Finding Meaning Beyond Absurdity

You and I live on a giant rock hurtling through space. We used to be apes, and before that we were fish. Before that, we were tiny little gooey things that you can’t even see. And before that, we were stars. Isn’t all of this just a little bit strange? Aren’t I, and you, and all of us, and the fact that we are here at all, just the weirdest thing ever?

Contemplating this mystery does funny things to me. I don’t know whether to despair at the apparent meaningless of it all, or to marvel at the evolutionary thrust towards ever more complex and ingenious ways the universe has found to realise and understand itself.

It’s the same with my personal journey through this life; simultaneously a painful, existentially agonising, pointless, lonely existence to be endured until that sweet final breath, and yet somehow profound with meaning, connection, purpose, teleology, laughter, love, friendship, kindred spirits and divinity.

It seems this paradoxical nature of existence is woven in to the fabric of everything we know.

It makes me question if we can ever know anything with certainty at all, or indeed if all so called ‘knowledge’ is merely the play of the mind, which through meditation is found to be illusory in nature; an ever-changing and endlessly morphing cacophony of thoughts that are born into existence, fleetingly occupying our attention before dissolving into the nothingness from which they arrived.

Life is a mystery.

Awakening to this mystery is at once deeply profound yet simultaneously disturbing.

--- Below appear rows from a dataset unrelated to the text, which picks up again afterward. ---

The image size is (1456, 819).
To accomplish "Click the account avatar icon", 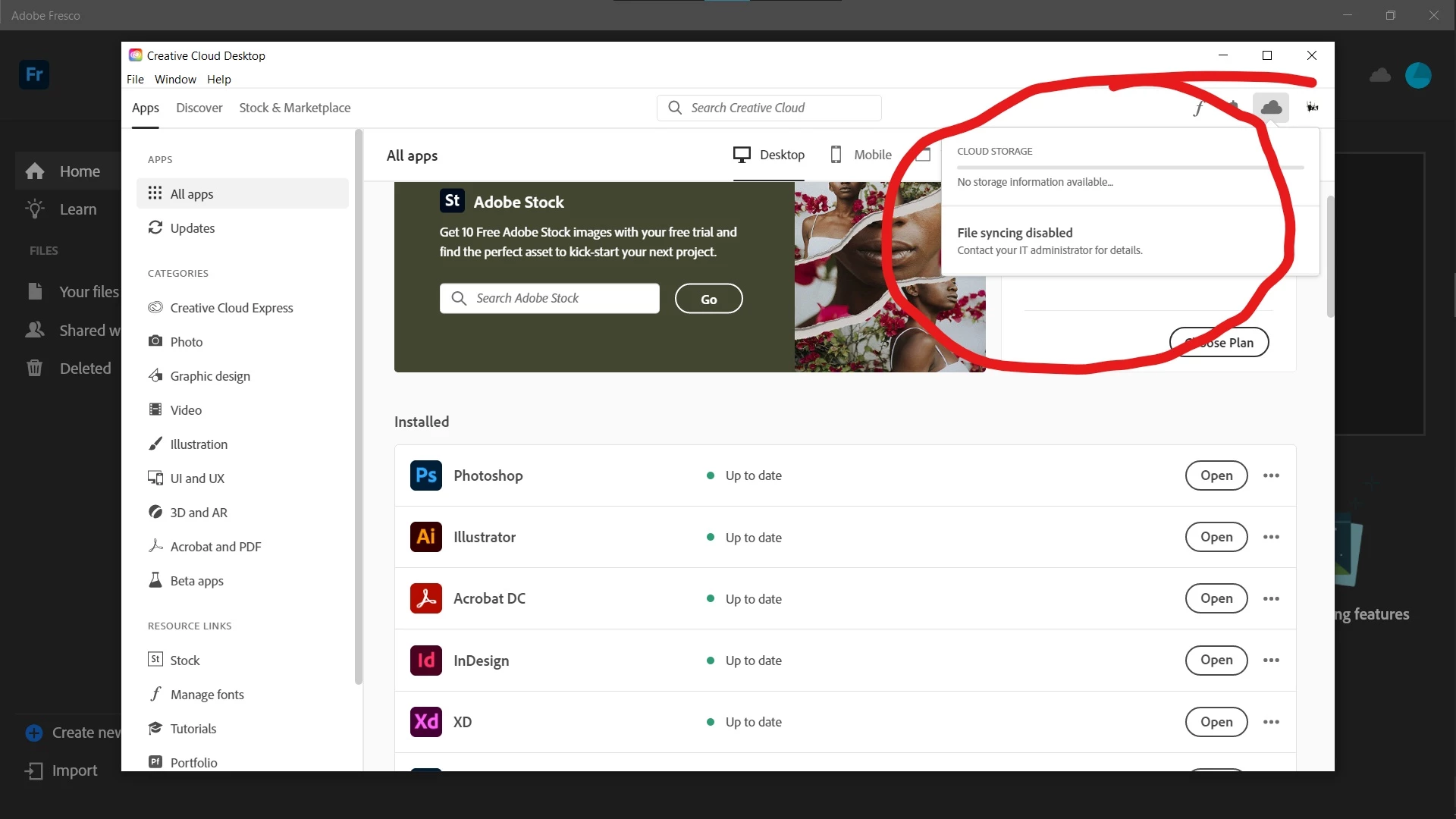I will [x=1312, y=108].
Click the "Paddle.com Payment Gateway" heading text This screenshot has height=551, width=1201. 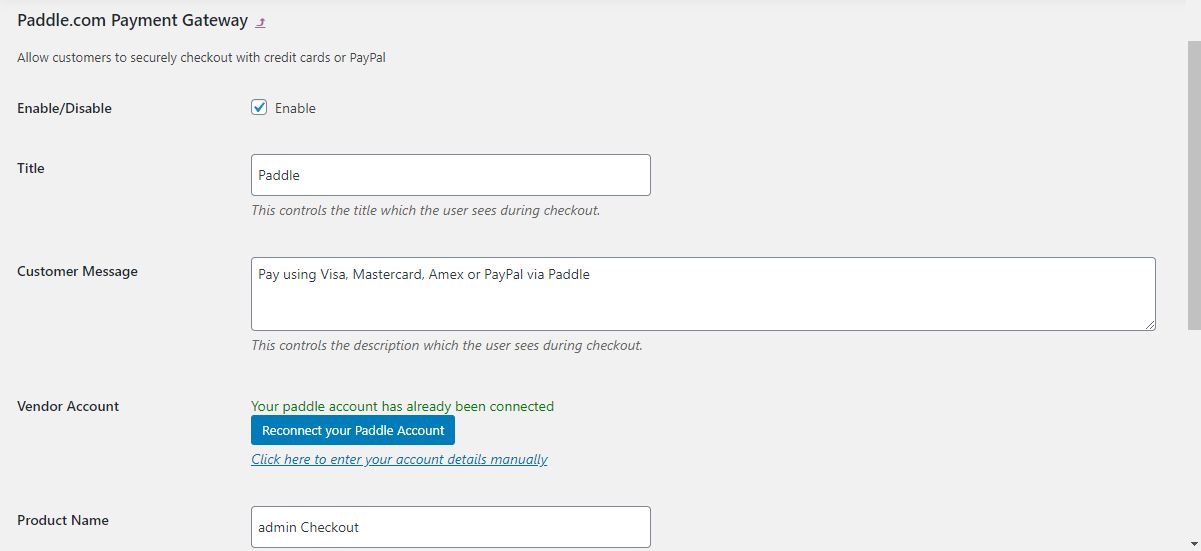[132, 20]
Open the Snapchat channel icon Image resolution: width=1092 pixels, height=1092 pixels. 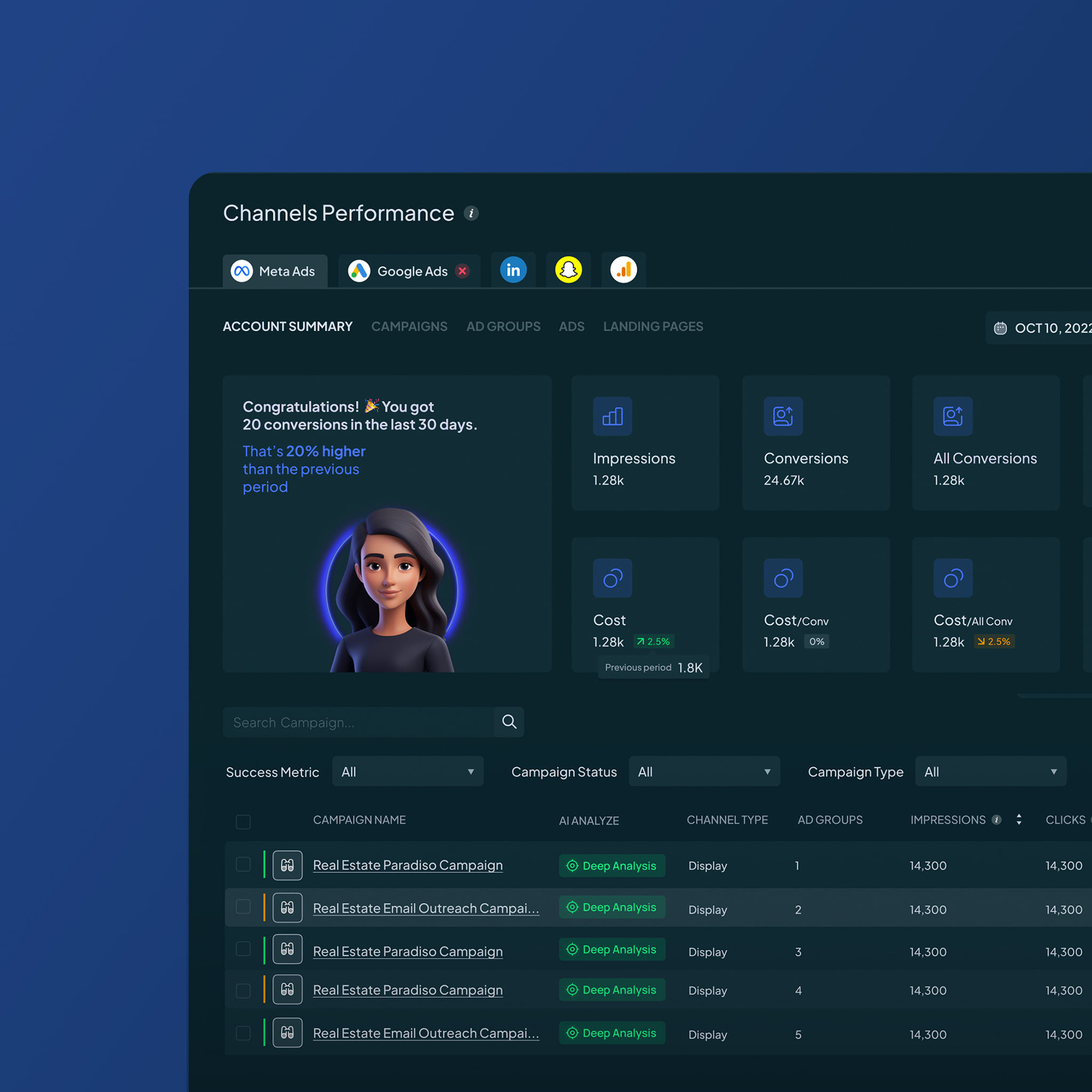568,270
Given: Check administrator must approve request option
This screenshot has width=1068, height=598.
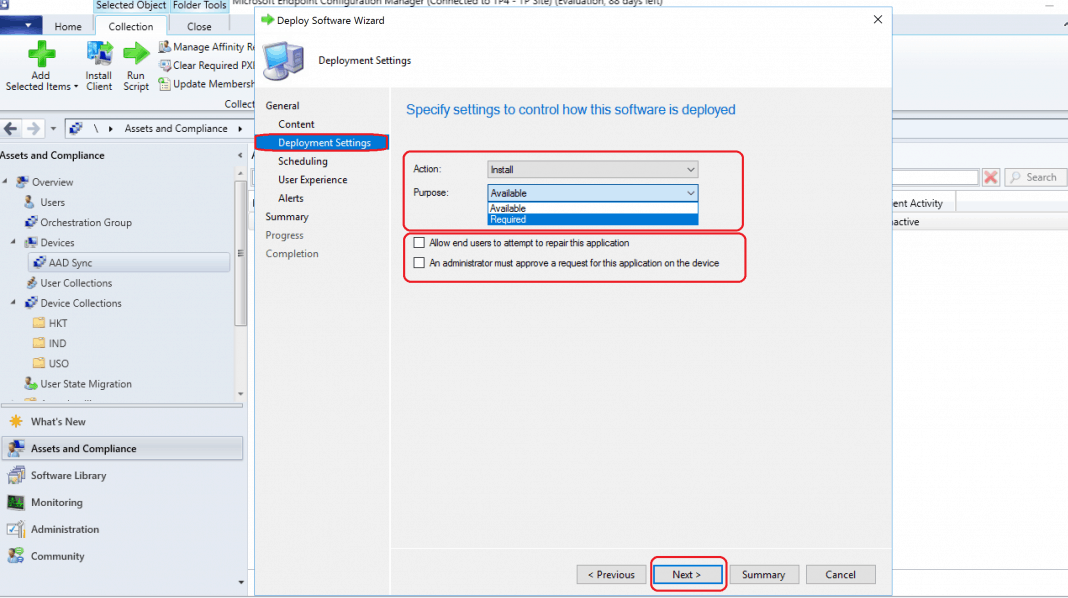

Take this hurtling through space lark. I mean what the hell is that about? Cause for a party or a reason to despair about what any of this is for?

Is meaning inherent in all of this or is it completely devoid from the nature of existence, freeing us to create our own meaning in a maelstrom of competing and destructive perspectives that eschews the notion of anything absolute that could anchor us in stability or guide us through this maze.

Our predominating societal narrative attempts to create meaning for us. It imposes a patronising, insulting and superficial set of values on us which, surprisingly, we all swallow to varying degrees.

When I feel lost, I prefer, if it’s possible at the time, to remind myself that this crazy world is the play of mind, a projection on a massive scale of our personal and collective dreams, fears and unconscious motivations and desires. It is not however, what is truly real.

When we meditate, contemplate, are moved by music or art, ingest entheogens or somehow connect with something larger and deeper than ourselves, we recognise and become free of that illusory play of mind.

We realise that meaning was indeed inherent in everything all along after all, and, to quote Charles Eisenstein, that ‘more beautiful world our hearts tell us is possible’ is here for us now and in the future if only we begin to enact it in our lives, and to live from that premise.

So this giant rock that we’re on, as ludicrous as it is, indicates that even the most unimaginable things do happen.

Always have faith in the highest values you hold, and never settle for less unless it’s what you truly desire.

Because if the universe was interested in being mediocre we never would have had dinosaurs, infinite time and space, black holes, amoebas that one day turned in to Nobel prize winning scientists, and mushrooms that allow you to commune with God.

Contemplating the absurdity of existence invites us to attempt the impossible. Think about it, and do something amazing.